Records for the exercise:
========
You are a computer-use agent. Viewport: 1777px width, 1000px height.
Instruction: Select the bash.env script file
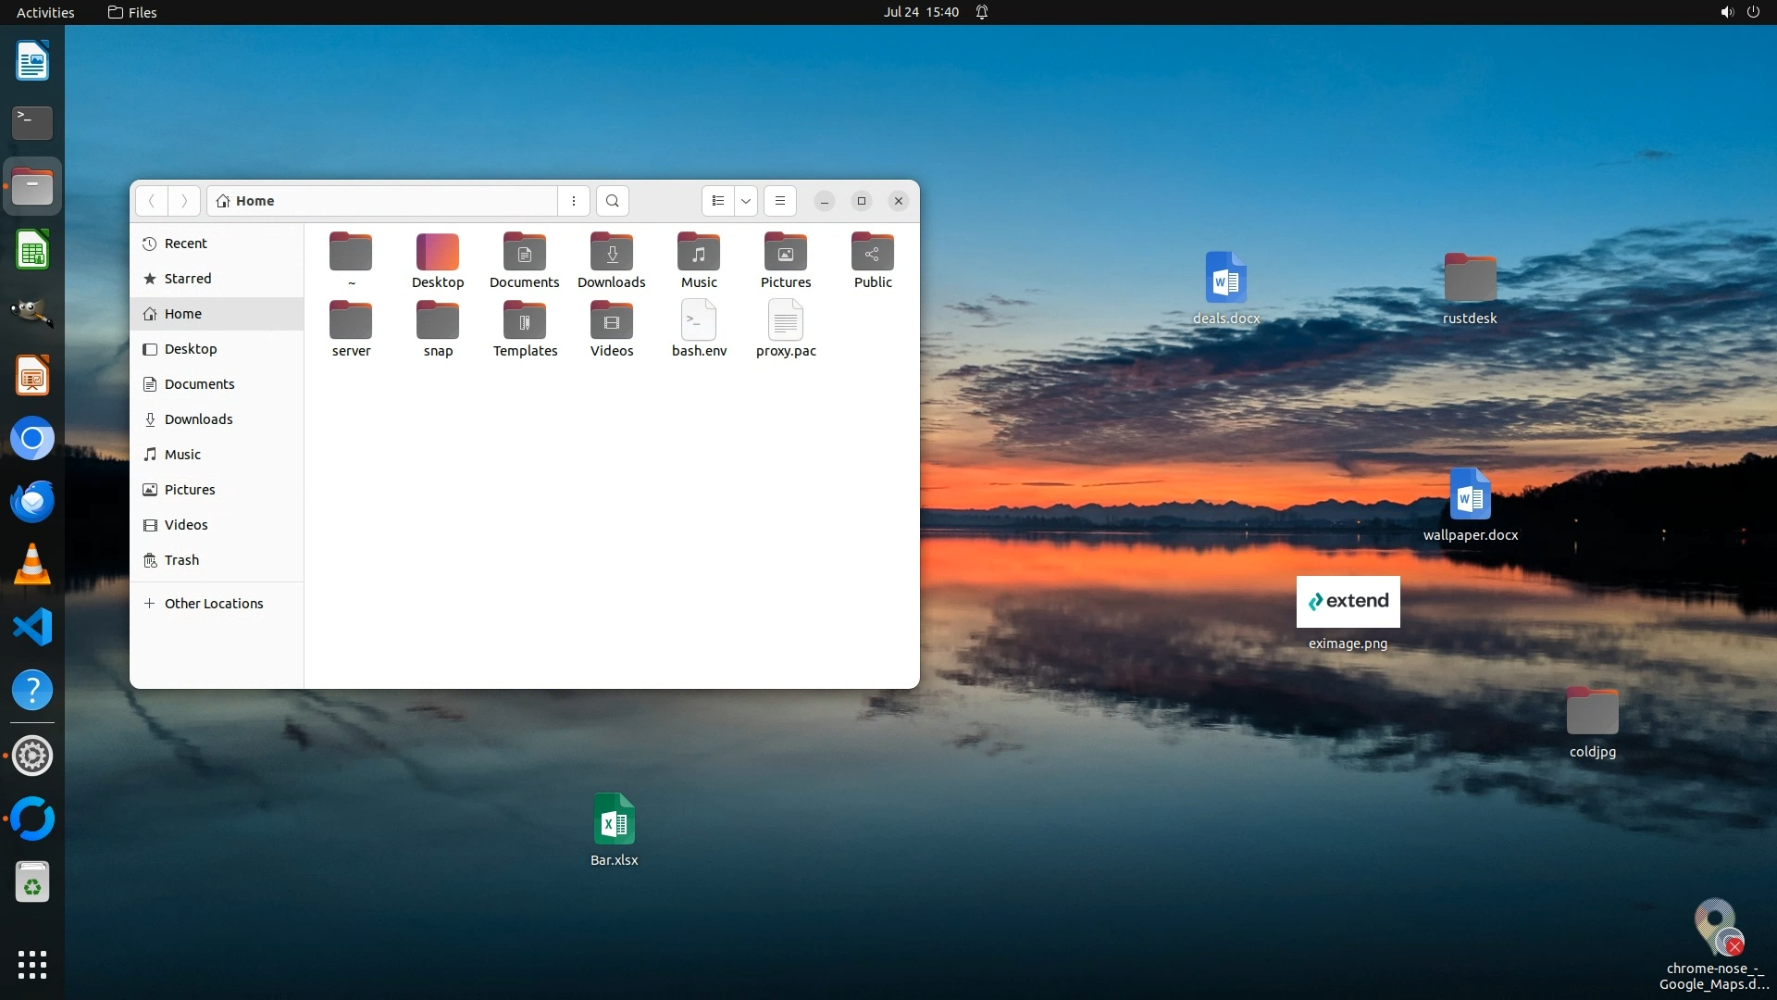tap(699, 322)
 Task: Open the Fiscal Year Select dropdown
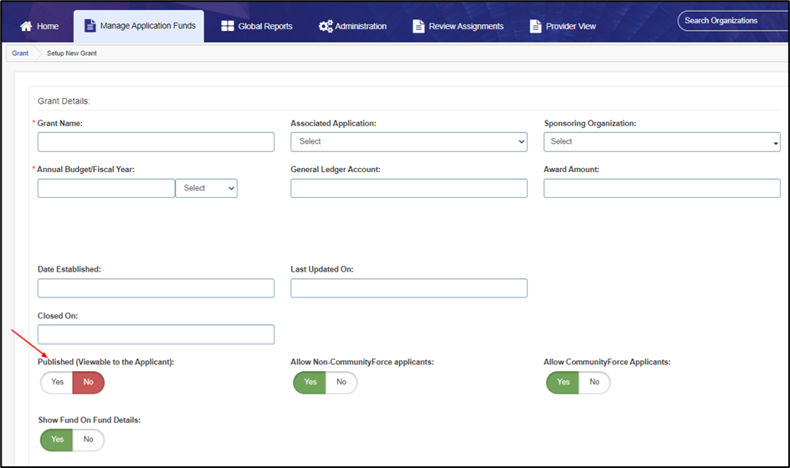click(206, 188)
========
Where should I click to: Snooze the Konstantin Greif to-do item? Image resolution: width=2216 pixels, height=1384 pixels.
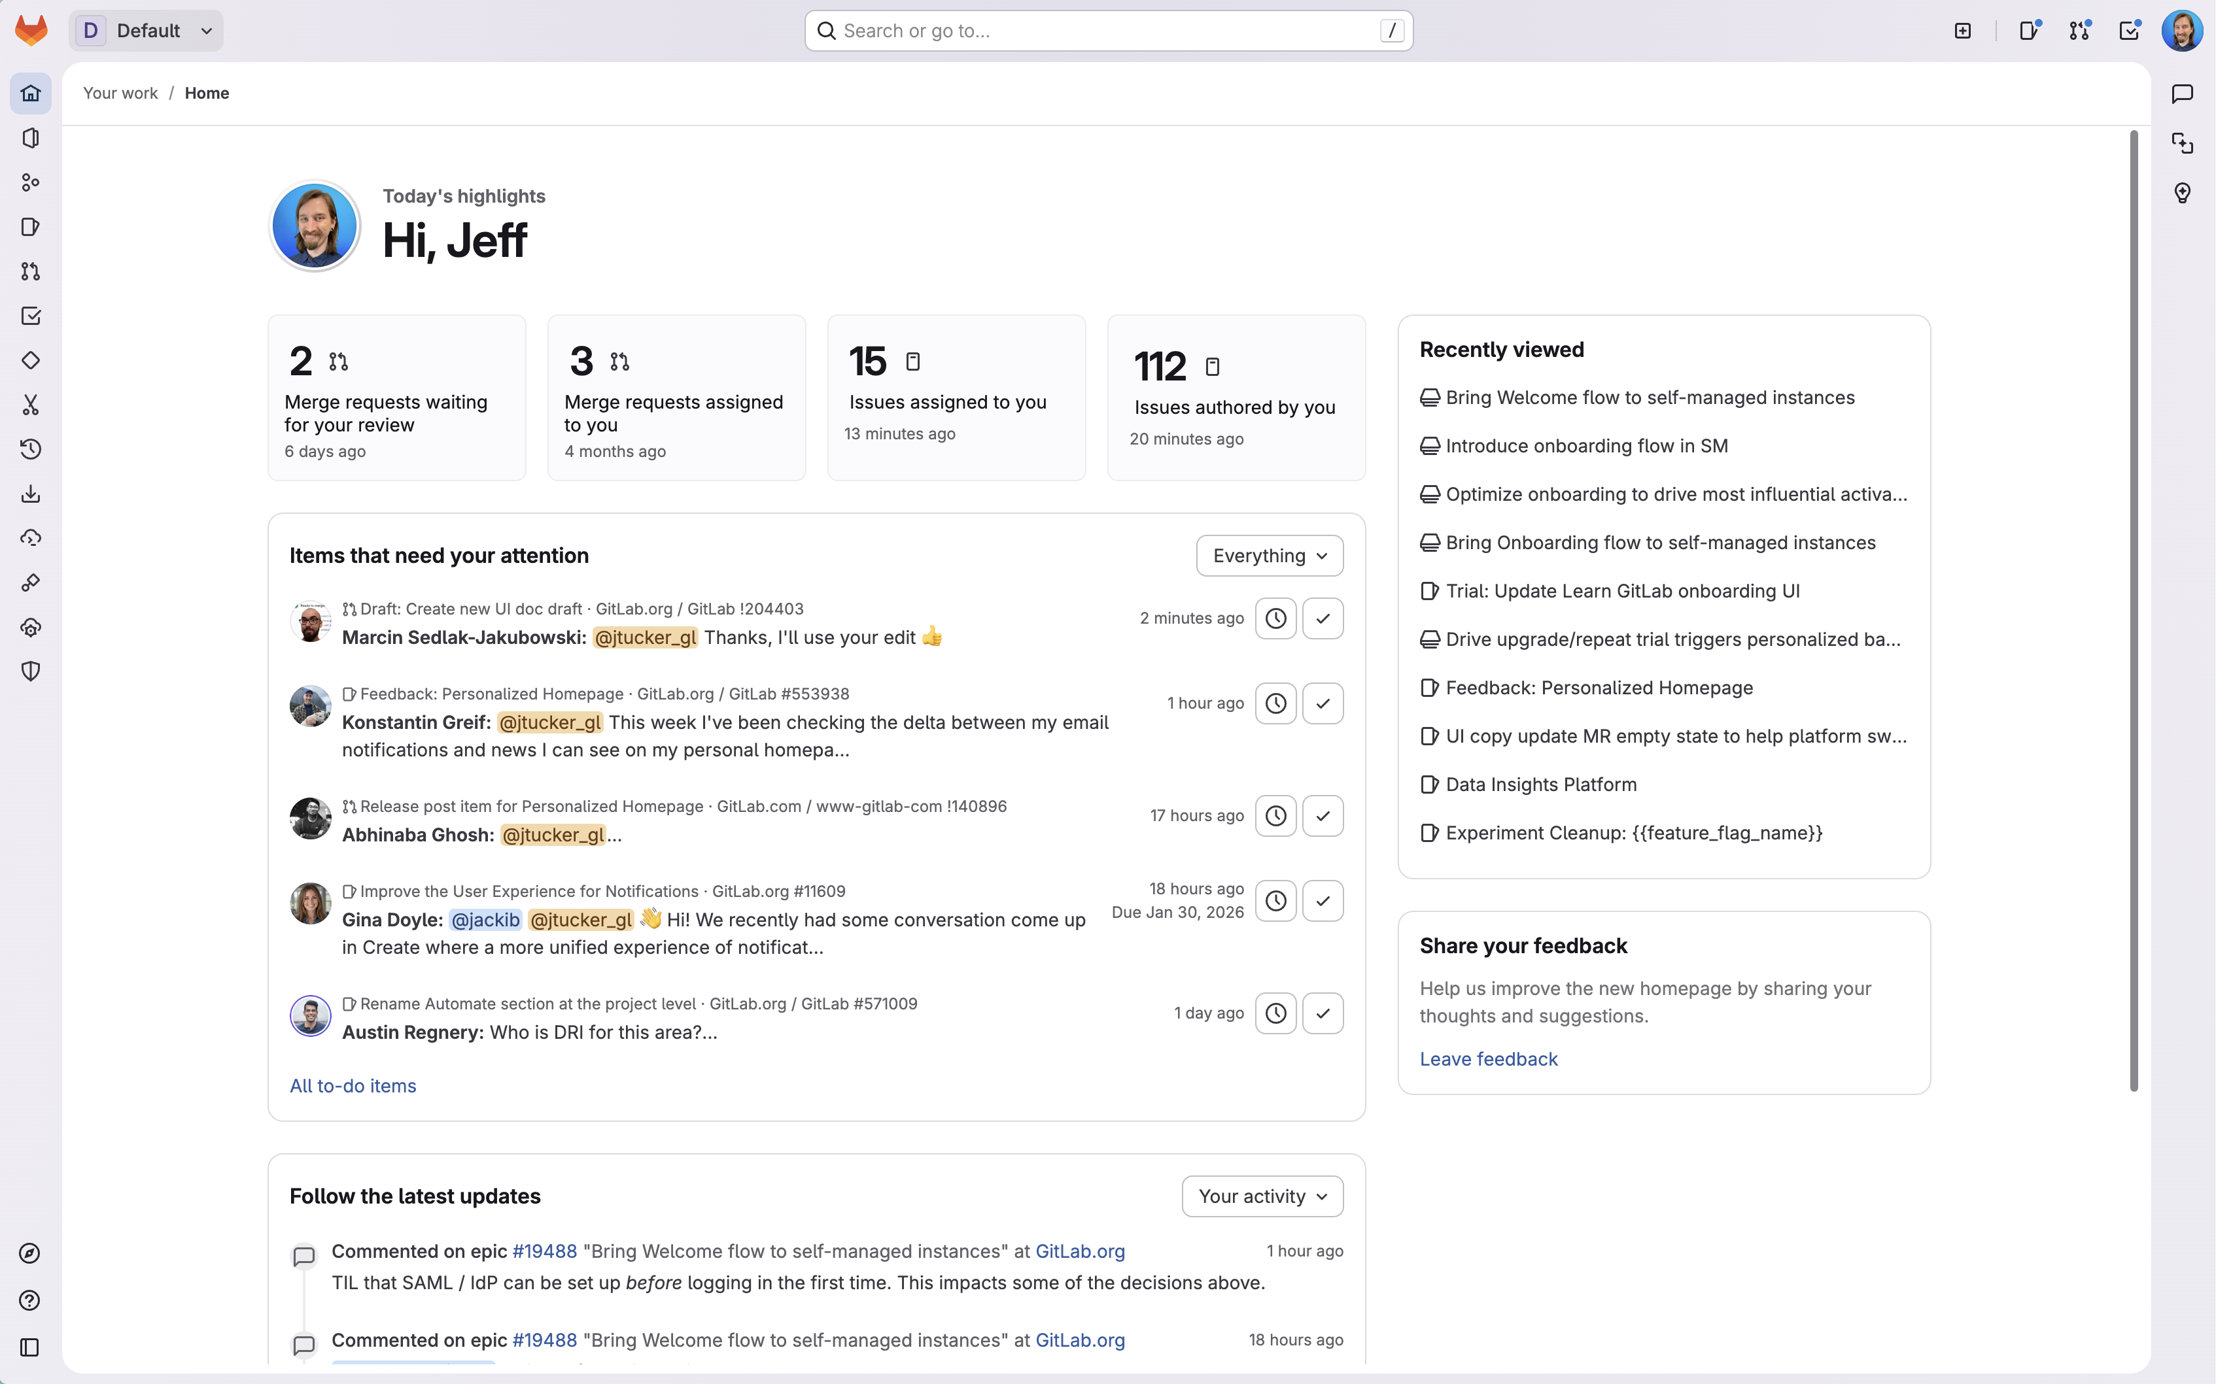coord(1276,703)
========
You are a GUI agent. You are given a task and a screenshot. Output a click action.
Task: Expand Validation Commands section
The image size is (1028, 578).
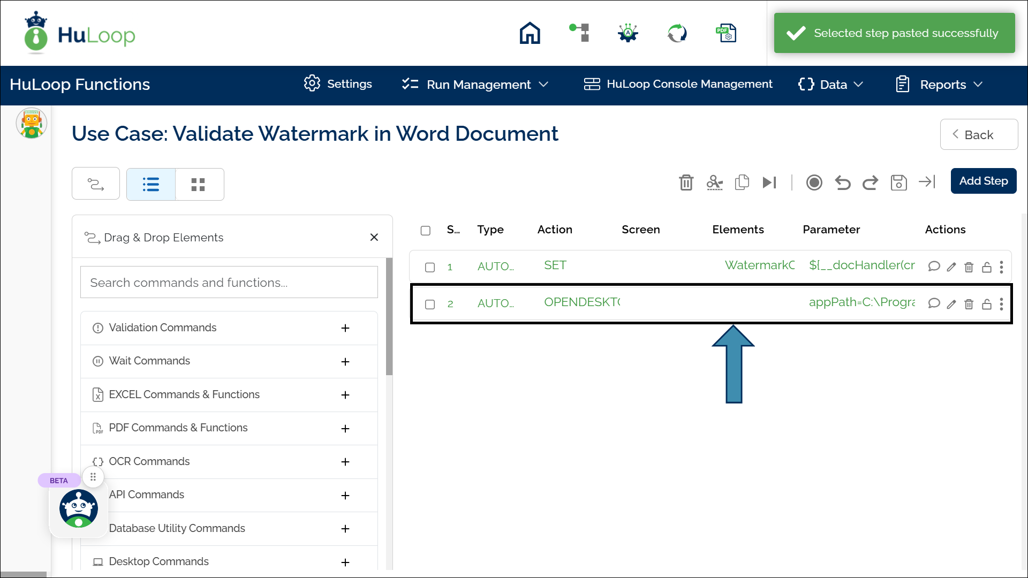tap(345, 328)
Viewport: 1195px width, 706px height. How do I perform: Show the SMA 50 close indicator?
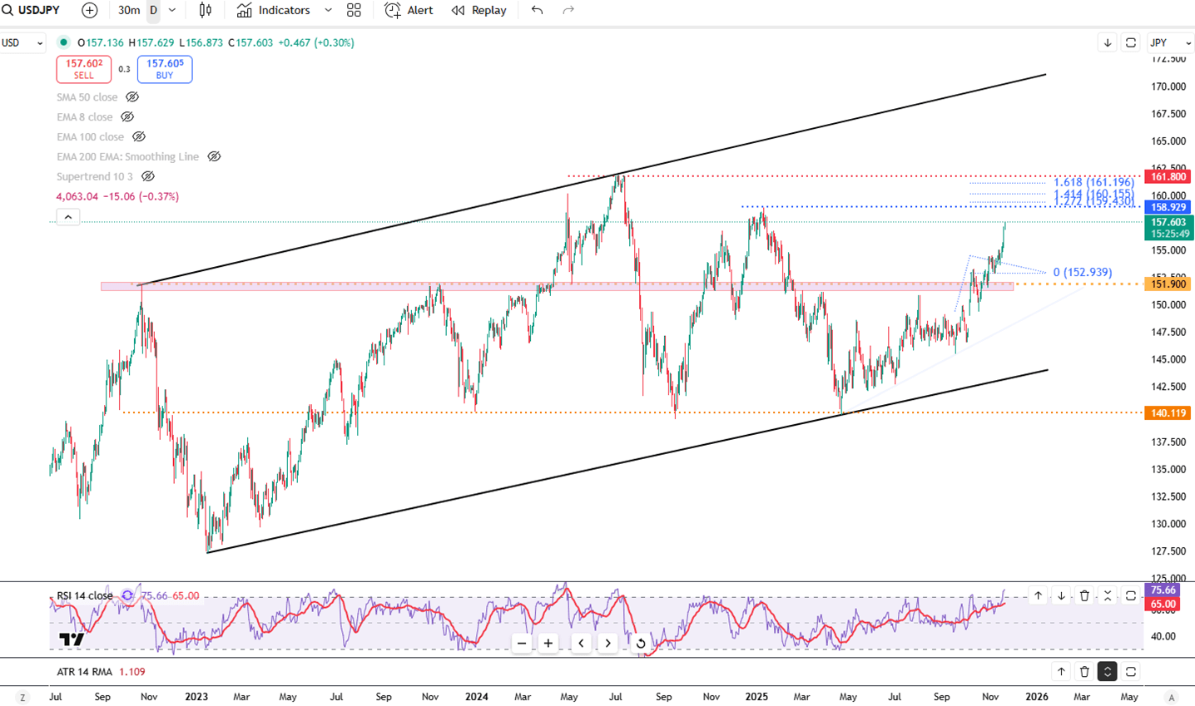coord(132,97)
========
Description of the task: Put the lines from the line with "You are a GUI" up to and including the line with "coord(132,97)" into a Markdown table with the columns Row and Line. Skip any blank lines and leave the pictures out.

Full solution:
| Row | Line |
|---|---|
| 1 | You are a GUI agent. You are given a task and a screenshot. Output a click action. |
| 2 | Task: Expand Validation Commands section |
| 3 | The image size is (1028, 578). |
| 4 | tap(345, 328) |
| 5 | Viewport: 1195px width, 706px height. How do I perform: Show the SMA 50 close indicator? |
| 6 | coord(132,97) |